Task objective:
Please put each line of the material below into a JSON list of strings, one string per line, and leave out the blank lines.

Data for this exercise:
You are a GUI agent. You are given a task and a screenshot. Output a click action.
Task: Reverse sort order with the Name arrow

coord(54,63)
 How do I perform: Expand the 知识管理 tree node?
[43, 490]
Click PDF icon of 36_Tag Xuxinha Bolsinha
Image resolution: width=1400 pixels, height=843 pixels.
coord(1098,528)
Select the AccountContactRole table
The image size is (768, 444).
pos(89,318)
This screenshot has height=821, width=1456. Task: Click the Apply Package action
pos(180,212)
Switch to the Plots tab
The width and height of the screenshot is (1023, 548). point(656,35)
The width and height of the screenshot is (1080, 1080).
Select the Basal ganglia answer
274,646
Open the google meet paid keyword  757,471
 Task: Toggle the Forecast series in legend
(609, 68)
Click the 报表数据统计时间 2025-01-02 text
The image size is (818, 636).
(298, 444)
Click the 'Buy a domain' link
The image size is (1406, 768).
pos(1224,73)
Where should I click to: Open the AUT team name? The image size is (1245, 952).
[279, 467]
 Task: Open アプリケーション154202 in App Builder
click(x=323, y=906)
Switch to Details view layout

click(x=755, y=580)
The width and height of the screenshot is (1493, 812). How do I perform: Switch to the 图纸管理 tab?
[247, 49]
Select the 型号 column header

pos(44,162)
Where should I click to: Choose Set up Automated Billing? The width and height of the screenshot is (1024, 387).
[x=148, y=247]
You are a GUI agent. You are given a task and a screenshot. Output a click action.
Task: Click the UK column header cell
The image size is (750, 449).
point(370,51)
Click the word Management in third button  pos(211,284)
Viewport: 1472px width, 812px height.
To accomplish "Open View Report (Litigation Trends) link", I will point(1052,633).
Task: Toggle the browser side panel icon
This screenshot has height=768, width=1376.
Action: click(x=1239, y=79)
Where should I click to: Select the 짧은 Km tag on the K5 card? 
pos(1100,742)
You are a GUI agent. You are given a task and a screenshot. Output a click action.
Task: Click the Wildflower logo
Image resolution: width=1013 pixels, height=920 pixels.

Expected output:
[
  "You are a GUI agent. You are given a task and a screenshot. Output a click action.",
  "Task: Reverse sort order with the Name arrow",
  "coord(54,63)",
  " How do I perform: Expand the 知识管理 tree node?",
  "[43, 490]",
  "Click PDF icon of 36_Tag Xuxinha Bolsinha",
  "Image resolution: width=1400 pixels, height=843 pixels.",
  "coord(1098,528)",
  "Select the AccountContactRole table",
  "The image size is (768, 444).",
  "pos(89,318)",
  "This screenshot has height=821, width=1456. Task: Click the Apply Package action",
  "pos(180,212)",
  "Switch to the Plots tab",
  "The width and height of the screenshot is (1023, 548). point(656,35)",
  "The width and height of the screenshot is (1080, 1080).",
  "Select the Basal ganglia answer",
  "274,646",
  "Open the google meet paid keyword  757,471",
  " Task: Toggle the Forecast series in legend",
  "(609, 68)",
  "Click the 报表数据统计时间 2025-01-02 text",
  "The image size is (818, 636).",
  "(298, 444)",
  "Click the 'Buy a domain' link",
  "The image size is (1406, 768).",
  "pos(1224,73)",
  "Where should I click to: Open the AUT team name? The image size is (1245, 952).",
  "[279, 467]",
  " Task: Open アプリケーション154202 in App Builder",
  "click(x=323, y=906)",
  "Switch to Details view layout",
  "click(x=755, y=580)",
  "The width and height of the screenshot is (1493, 812). How do I perform: Switch to the 图纸管理 tab?",
  "[247, 49]",
  "Select the 型号 column header",
  "pos(44,162)",
  "Where should I click to: Choose Set up Automated Billing? The width and height of the screenshot is (1024, 387).",
  "[x=148, y=247]",
  "You are a GUI agent. You are given a task and a screenshot. Output a click action.",
  "Task: Click the UK column header cell",
  "The image size is (750, 449).",
  "point(370,51)",
  "Click the word Management in third button  pos(211,284)",
  "Viewport: 1472px width, 812px height.",
  "To accomplish \"Open View Report (Litigation Trends) link\", I will point(1052,633).",
  "Task: Toggle the browser side panel icon",
  "This screenshot has height=768, width=1376.",
  "Action: click(x=1239, y=79)",
  "Where should I click to: Select the 짧은 Km tag on the K5 card? ",
  "pos(1100,742)",
  "You are a GUI agent. You are given a task and a screenshot. Output a click action.",
  "Task: Click the Wildflower logo",
  "Image resolution: width=1013 pixels, height=920 pixels."
]